Net worth is the maximum allowance of countable assets a veteran and their spouse, or a surviving spouse, is allowed to have and still qualify for VA Pension. It includes assets and income, which is an annual amount added onto the assets. The 2019 maximum allowance is $127,061 and it will rise each year with the Social Security Cost of Living Allowance. The net worth includes the assets of the veteran, spouse, and any dependent adult children. If an asset is producing income, it would be considered both income and an asset. For example, the balance of an IRA is an asset, and the required minimum distributions would be considered income.

There are exempt assets that claimants are allowed to have without impacting their eligibility for VA Pension. These include:

  • A primary residence with a reasonable lot area – no more than 2 acres, unless the acreage is unmarketable. The veteran does not need to live at the primary residence for the exemption to apply, the veteran could be a nursing home.
  • Personal effects, including household vehicles. Important to note that more than one car is ok!
  • Assets in some irrevocable trusts, as long as certain requirements are met, including making sure that no income is being distributed to the veteran or their spouse.

Assets in a revocable or living trust are still counted as assets because and payments made from an irrevocable or special needs trust are considered income.

Reducing Assets and Pre-planning

The easiest and safest way to reduce your net worth is to spend it! Take a vacation, upgrade the family vehicles, do house repairs or remodels, or buy a house if you don’t own one, pay off debt, purchase goods and services for any member of your household, even if they are not a dependent adult.

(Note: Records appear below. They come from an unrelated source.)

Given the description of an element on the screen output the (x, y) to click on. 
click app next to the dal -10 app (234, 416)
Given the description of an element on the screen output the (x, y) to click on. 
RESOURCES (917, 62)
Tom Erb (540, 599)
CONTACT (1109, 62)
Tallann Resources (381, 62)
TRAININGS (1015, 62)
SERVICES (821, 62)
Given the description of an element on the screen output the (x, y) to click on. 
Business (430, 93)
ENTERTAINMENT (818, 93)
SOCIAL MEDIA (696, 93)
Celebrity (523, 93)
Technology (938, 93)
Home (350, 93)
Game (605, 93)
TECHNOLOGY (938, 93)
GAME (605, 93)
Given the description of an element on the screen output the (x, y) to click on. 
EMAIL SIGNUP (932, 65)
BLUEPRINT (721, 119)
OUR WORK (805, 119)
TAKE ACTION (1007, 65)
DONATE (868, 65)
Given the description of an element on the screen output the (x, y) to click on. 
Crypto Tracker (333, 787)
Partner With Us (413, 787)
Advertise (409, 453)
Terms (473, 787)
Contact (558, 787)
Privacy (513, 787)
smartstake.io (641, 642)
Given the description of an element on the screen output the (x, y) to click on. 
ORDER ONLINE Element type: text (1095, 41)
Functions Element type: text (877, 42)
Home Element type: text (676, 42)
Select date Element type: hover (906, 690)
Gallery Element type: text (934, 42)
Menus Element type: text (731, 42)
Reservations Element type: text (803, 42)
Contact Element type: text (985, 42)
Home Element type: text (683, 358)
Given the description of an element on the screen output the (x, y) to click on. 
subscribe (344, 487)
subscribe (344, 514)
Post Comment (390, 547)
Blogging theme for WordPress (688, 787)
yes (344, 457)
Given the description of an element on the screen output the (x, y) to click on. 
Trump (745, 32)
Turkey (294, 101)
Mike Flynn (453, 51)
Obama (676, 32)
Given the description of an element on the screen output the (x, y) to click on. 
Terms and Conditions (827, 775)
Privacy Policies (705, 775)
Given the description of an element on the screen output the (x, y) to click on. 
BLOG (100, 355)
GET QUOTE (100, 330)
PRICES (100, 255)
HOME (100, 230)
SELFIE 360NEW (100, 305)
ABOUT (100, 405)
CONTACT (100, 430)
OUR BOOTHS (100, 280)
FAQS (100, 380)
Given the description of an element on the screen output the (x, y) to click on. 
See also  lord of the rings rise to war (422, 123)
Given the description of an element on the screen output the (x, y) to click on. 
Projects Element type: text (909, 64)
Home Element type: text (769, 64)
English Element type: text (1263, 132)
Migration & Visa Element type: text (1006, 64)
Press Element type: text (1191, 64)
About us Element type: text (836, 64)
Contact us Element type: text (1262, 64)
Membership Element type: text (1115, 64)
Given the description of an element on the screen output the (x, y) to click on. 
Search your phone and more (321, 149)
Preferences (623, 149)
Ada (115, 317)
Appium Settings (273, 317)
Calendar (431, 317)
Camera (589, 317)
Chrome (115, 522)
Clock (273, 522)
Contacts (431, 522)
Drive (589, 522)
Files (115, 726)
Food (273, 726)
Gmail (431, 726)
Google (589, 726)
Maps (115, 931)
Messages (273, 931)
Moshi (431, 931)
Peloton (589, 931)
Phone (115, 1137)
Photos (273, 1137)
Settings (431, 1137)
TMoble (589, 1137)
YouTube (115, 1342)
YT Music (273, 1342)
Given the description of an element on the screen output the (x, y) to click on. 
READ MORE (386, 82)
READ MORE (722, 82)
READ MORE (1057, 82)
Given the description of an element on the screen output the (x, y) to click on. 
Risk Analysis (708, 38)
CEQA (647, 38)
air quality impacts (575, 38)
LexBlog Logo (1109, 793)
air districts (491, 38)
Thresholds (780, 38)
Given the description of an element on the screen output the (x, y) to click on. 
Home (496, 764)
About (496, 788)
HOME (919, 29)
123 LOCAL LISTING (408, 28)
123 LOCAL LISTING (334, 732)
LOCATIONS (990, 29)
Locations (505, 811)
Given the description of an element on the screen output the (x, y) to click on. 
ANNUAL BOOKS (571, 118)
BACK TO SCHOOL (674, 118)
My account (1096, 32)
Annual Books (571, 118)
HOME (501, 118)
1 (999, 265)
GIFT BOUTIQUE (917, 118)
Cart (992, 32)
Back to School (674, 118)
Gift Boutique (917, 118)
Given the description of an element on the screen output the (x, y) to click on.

You can create a lump sum caregiver agreement; however, that cannot be used as an UME. You can also get dental work done, prepay funeral arrangements, and pay legal fees.

Another way to reduce your net worth is to transfer your assets away using pre-planning tools. This should be done with an accredited attorney to avoid costly mistakes. The reason you should pre-plan is because there is a penalty on all transfers of covered assets with a 36-month period just before the application date.

Covered assets are any assets over that $127,061 (maximum allowance). And the penalty is not a monetary fine, but a penalty of time, meaning your eligibility is delayed. The penalty is calculated by taking the amount of the covered assets that were transferred within the 36-month lookback period and dividing it by the highest Maximum Annual Pension Rate (MAPR), which is currently $2,230 for 2019 for a married veteran qualifying for Aid and Attendance. The result is rounded down, and is the number of months of ineligibility.

For example:

Tom and Louise own a home, three cars, have a checking and savings account of $150,000. Tom has an IRA worth $50,000 and Louise has a 401k worth $200,000. They have a combined income of $27,061 a year. They decide to give $100,000 to each of their three daughters on October 1, 2019 and want to apply for VA Pension. Now what?

The house and cars are all exempt assets. They have $400,000 and $27,061 in income, so $426,061. They are allowed to have $127,061, which leaves them with $300,000 in covered assets. They gifted that $300,000. The penalty, is the gift of $300,000 divided by the MAPR, $2,230, which equals 134 months. The cap on the penalty is 5 year, so here, the 134 months is over 5 years, so the penalty will be 5 years. Tom and Louise can apply, but they will not be eligible for VA Pension until November of 2024.

It is imperative to seek an accredited attorney who can assist with VA Pension planning to avoid heavy penalties when you really need the assistance immediately. Good pre-planning can avoid all of the hassle of last-minute scramble and shuffling of assets to qualify for benefits.